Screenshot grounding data
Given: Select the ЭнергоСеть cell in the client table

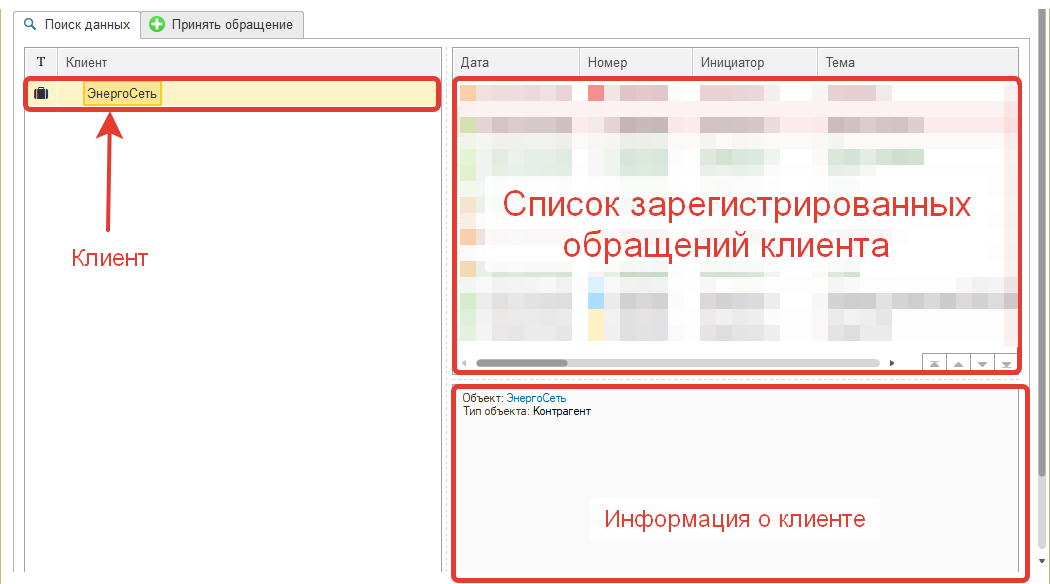Looking at the screenshot, I should coord(122,93).
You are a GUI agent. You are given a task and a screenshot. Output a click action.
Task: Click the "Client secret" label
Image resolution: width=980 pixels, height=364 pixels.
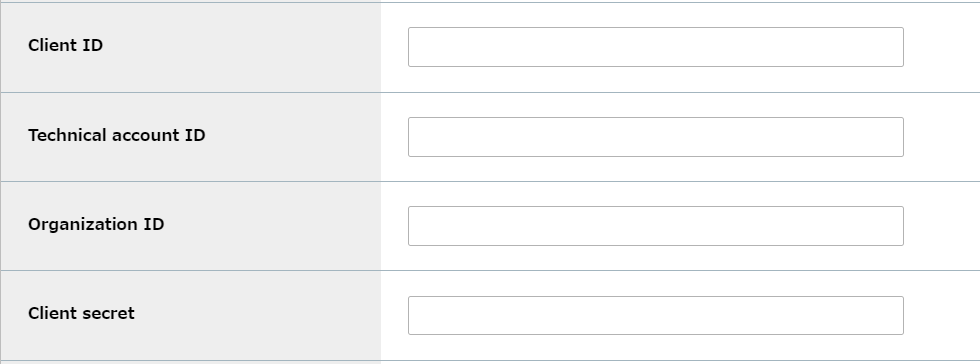(x=81, y=313)

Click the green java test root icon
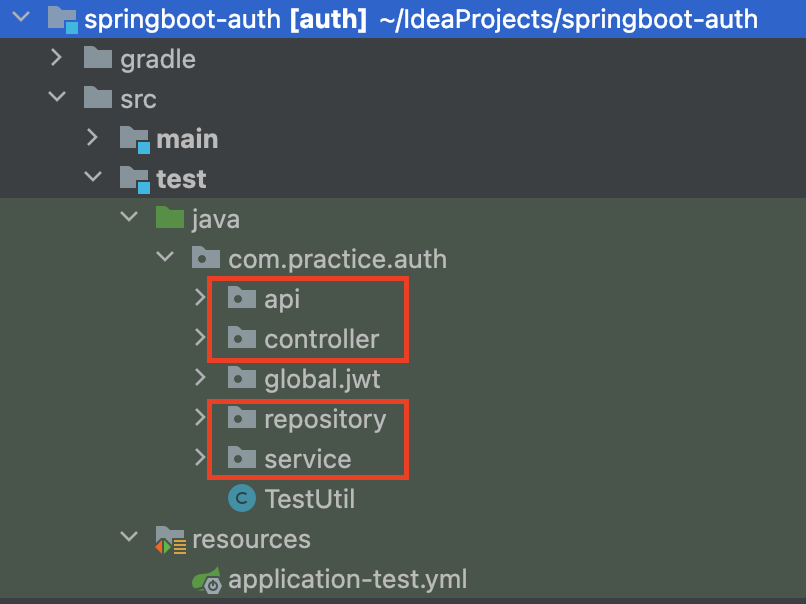coord(170,217)
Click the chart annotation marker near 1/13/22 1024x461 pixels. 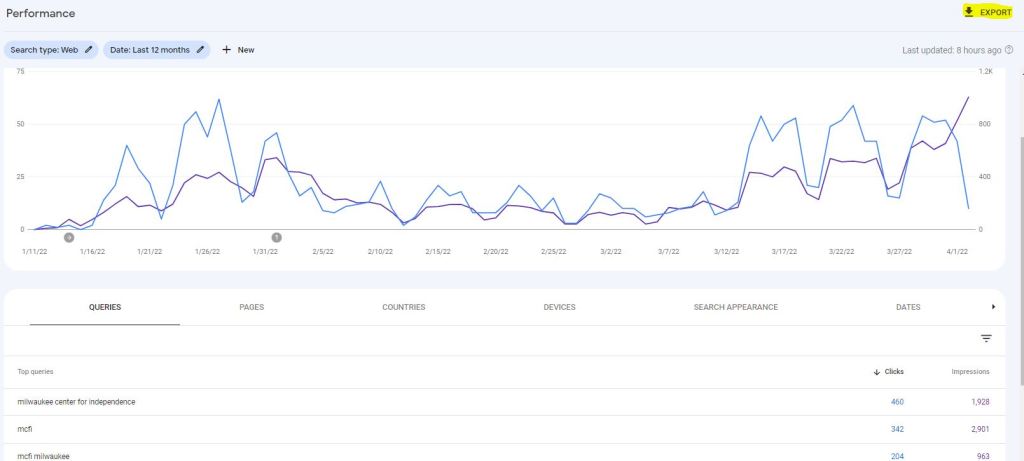click(68, 237)
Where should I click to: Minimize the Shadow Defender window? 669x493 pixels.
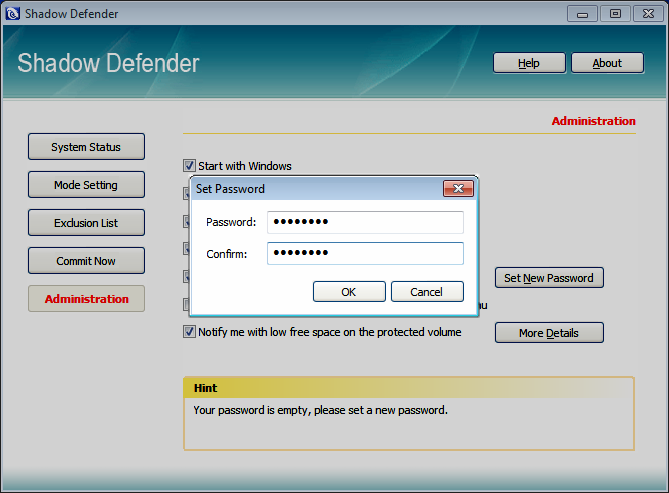point(582,13)
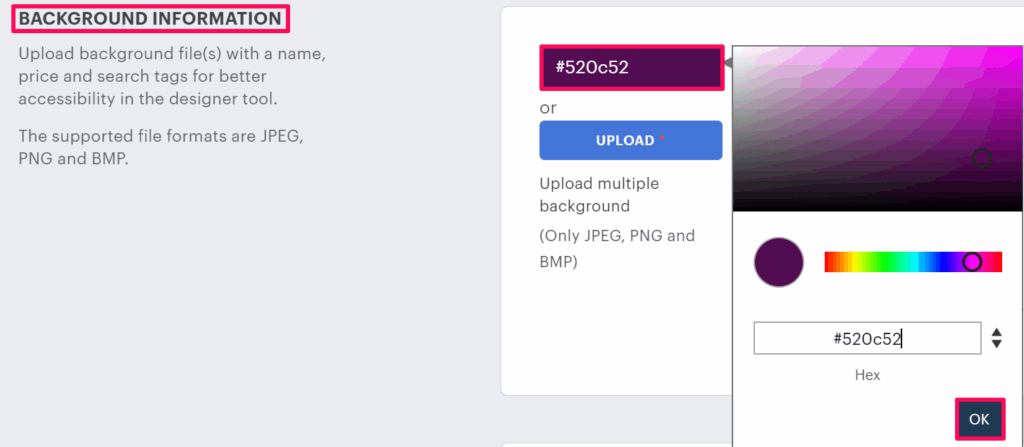
Task: Click the up arrow beside Hex field
Action: 996,331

Your task — In the entries above, find the line containing "Where should I". Transcribe it and every later line to the end, exactly, and leave out the pictures.

Answer to this problem —
Where should I click to: Minimize the Shadow Defender window? 669x493 pixels.
point(582,13)
Task: Click the up arrow beside Hex field
Action: 996,331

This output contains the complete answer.